2. Take turns reading the cases out loud in the car. Mom can start, then the kids, and, when Dad's not driving, he can read, too. (Brutalized, true-blue culties might have to invite a literate relative, friend, or care-giver to do the reading for them.)

3. Once everyone understands the elements of the case, let the fun begin!
Your objective as a Catholic family is to (a) scrutinize the facts, (b) render a guilty verdict, and then (c) determine the appropriate punishment: (i) defrocking, (ii) time-out in a Carthusian monastery, (iii) referral to secular authorities for prosecution and incarceration, (iv) indefinite confinement in an ecclesiastical dungeon, or (v) all of the above.
4. You must pronounce final sentence on each case by the time you arrive at your destination. Don't worry. You needn't know anything about canon law. For one thing, it doesn't apply during the Sede Vacante and for another, renegade sede clergy don't abide by it anyway. You may use the principles of moral theology, but remember that in Tradistan those principles bind only the laity, not the clergy. On the whole, you'll do perfectly fine if you just follow the notions of right and wrong learned at your mother's knee or in the sandbox.

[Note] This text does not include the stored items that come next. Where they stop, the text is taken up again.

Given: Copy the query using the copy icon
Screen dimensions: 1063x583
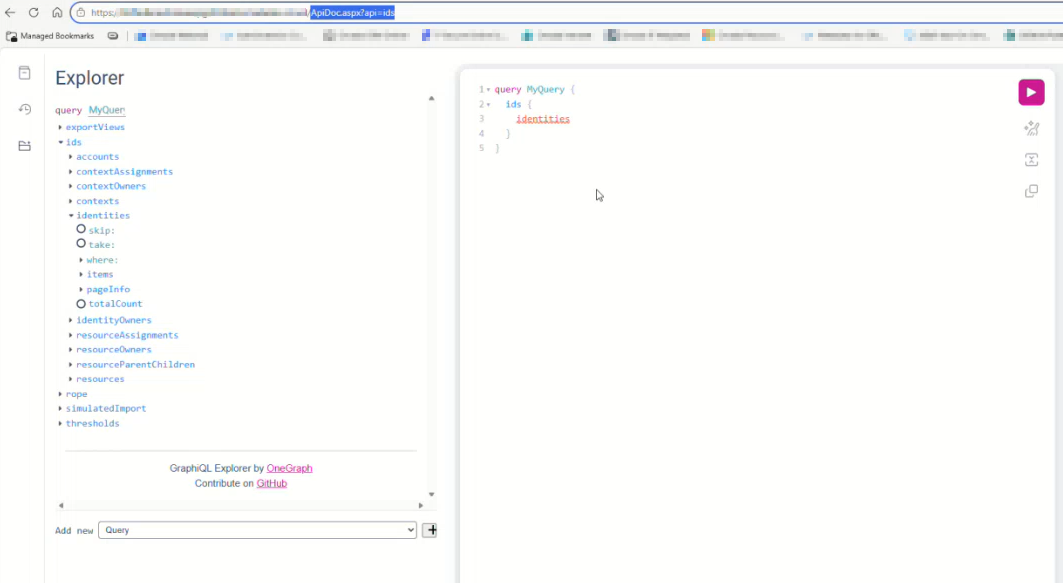Looking at the screenshot, I should [1031, 191].
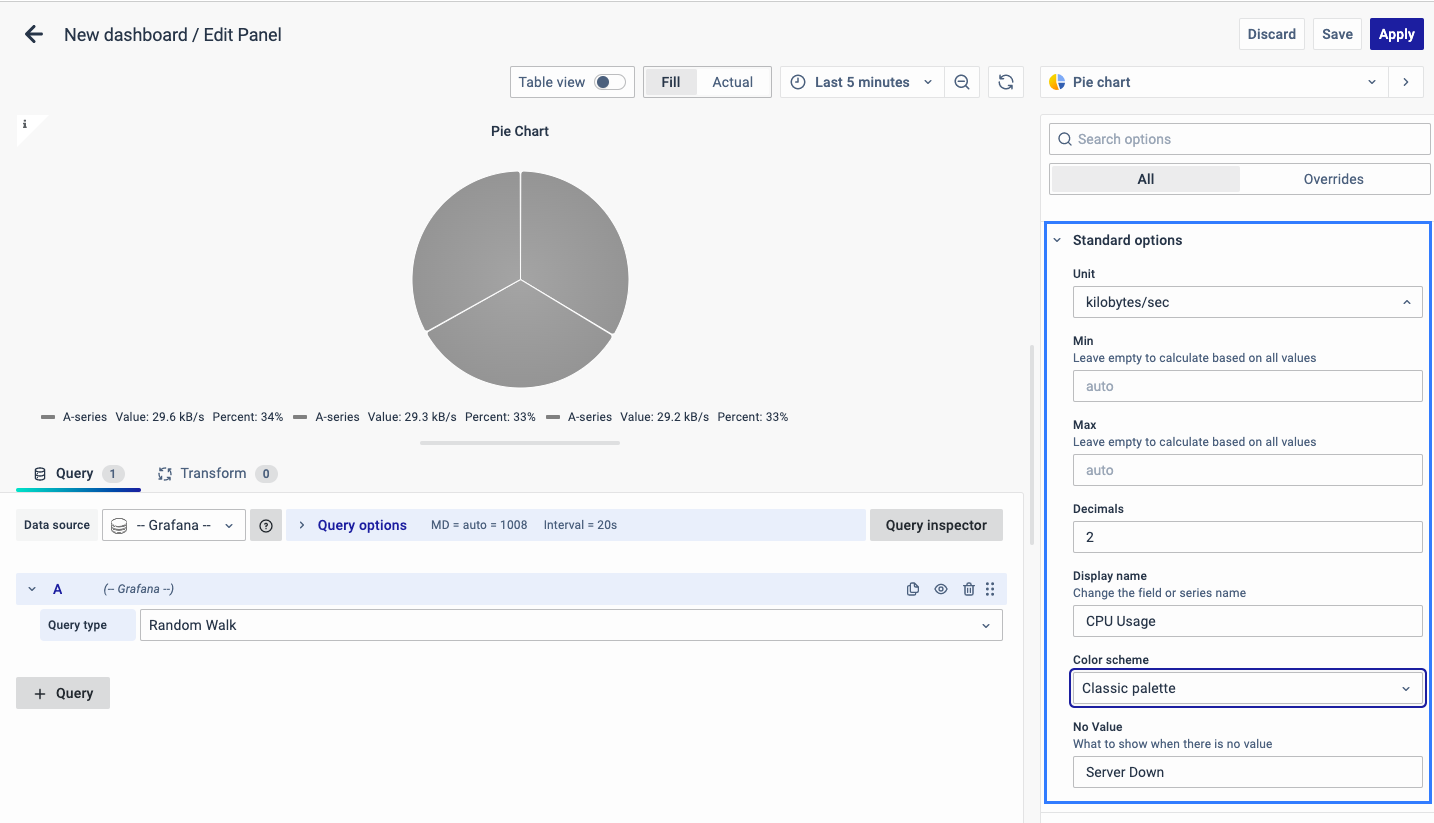Image resolution: width=1434 pixels, height=823 pixels.
Task: Open the Unit dropdown showing kilobytes/sec
Action: click(1247, 302)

Let's get started with case #1:
A sede priest arrives at his icy Minnesota mission unprepared for the sudden onset of bone-chillingly cold weather. The lay coordinator offers to take the shivering priest shopping to buy a winter coat. Inasmuch as the priest claims to have no money with him, the layman volunteers to lend him the cash out of his own pocket. The priest gratefully promises to repay the man. The weeks pass without the priest's saying so much as a word about repayment. Finally, the distraught layman begs the priest to reimburse him for the purchase of the coat. With characteristic sang-froid when the funds of the faithful are involved, the rascal-priest coolly replies that the layman should reimburse himself from the mission's collection money, of which the layman was the custodian.
As you mull over the punishment(s), ponder not only the fact that this scumbag cleric unjustly postponed payment of his personal debt and thereby increased the seriousness of his sin, but also the fact that he placed the poor layman in moral and, possibly, in civil  jeopardy in order to escape his obligation. Also consider that the layman has left the traditional movement in disgust with the sleazy clergy. (This last fact could be viewed as an objective good, which might mitigate the sentence: his immortal soul is a lot safer outside Tradistan and the reach of its grasping ministers.)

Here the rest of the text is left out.